L'Etat a acheté l'adaptation manuscrite du roman "Germinal" en pièce de théâtre, par Zola lui-même
L'État a acheté mercredi pour la Bibliothèque nationale de France le manuscrit de la pièce de théâtre "Germinal" d'Emile Zola, adaptation en bonne partie inédite du célèbre roman et "dernier grand manuscrit" de l'écrivain en mains privées.
Le parcours de cette oeuvre mal connue de 1888 reste un mystère. Mais elle rejoint finalement l'essentiel des manuscrits du célèbre romancier naturaliste. "La BnF a acheté, à ma demande, le manuscrit de l'adaptation en pièce de théâtre du roman #Germinal d'Emile Zola. Ce manuscrit complète l'exceptionnel fonds de la Bibliothèque Nationale de France consacré à l'auteur et entre ainsi dans les collections nationales", a précisé sur Twitter la ministre de la Culture Roselyne Bachelot.
L'enchère la plus élevée, de 138 600 euros, pour ce lot estimé entre 100 000 et 150 000 euros par la maison Sotheby's, a été portée par la communauté d'agglomération de la Porte du Hainaut, dans le Nord, a indiqué à l'AFP cette intercommunalité. Ce territoire est au coeur du roman: sa plus grande ville est Denain, là où Zola en 1884 était descendu au fond d'une mine, la fosse Renard, pour y prendre de précieuses notes.
Mais la loi donne la priorité à l'État, qui après la clôture des enchères a exercé son droit de préemption. Il paiera le montant de l'enchère la plus élevée.

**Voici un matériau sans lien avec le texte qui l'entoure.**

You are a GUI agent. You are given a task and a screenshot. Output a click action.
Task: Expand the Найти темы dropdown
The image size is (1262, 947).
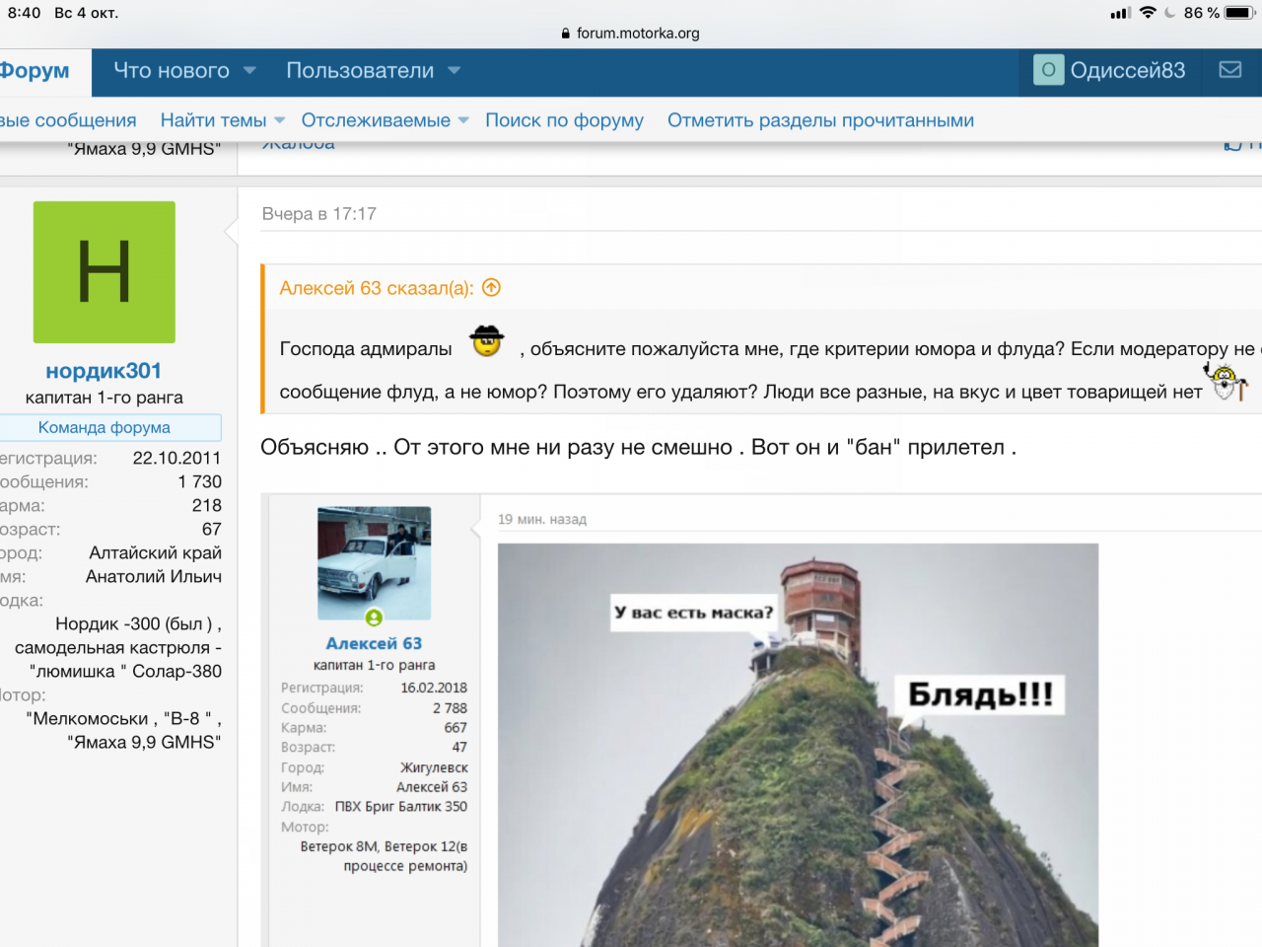(x=280, y=120)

"Désormais, Germinal appartient à tous", a souligné dans un communiqué le président de la communauté d'agglomération, Aymeric Robin. "Une exposition sera bienvenue sur le territoire", a déclaré cette collectivité locale à l'AFP.
Le théâtre, cible de Zola
Le manuscrit est constitué de 454 feuillets rédigés entre 1885 et 1887 de la main du romancier naturaliste, pour adapter son roman publié en 1885. Immense succès en volume, ce récit d'une révolte de mineurs de charbon dans le Nord de la France dans les années 1860 avait, d'après Zola, le potentiel d'une adaptation au théâtre qui toucherait un public encore plus large.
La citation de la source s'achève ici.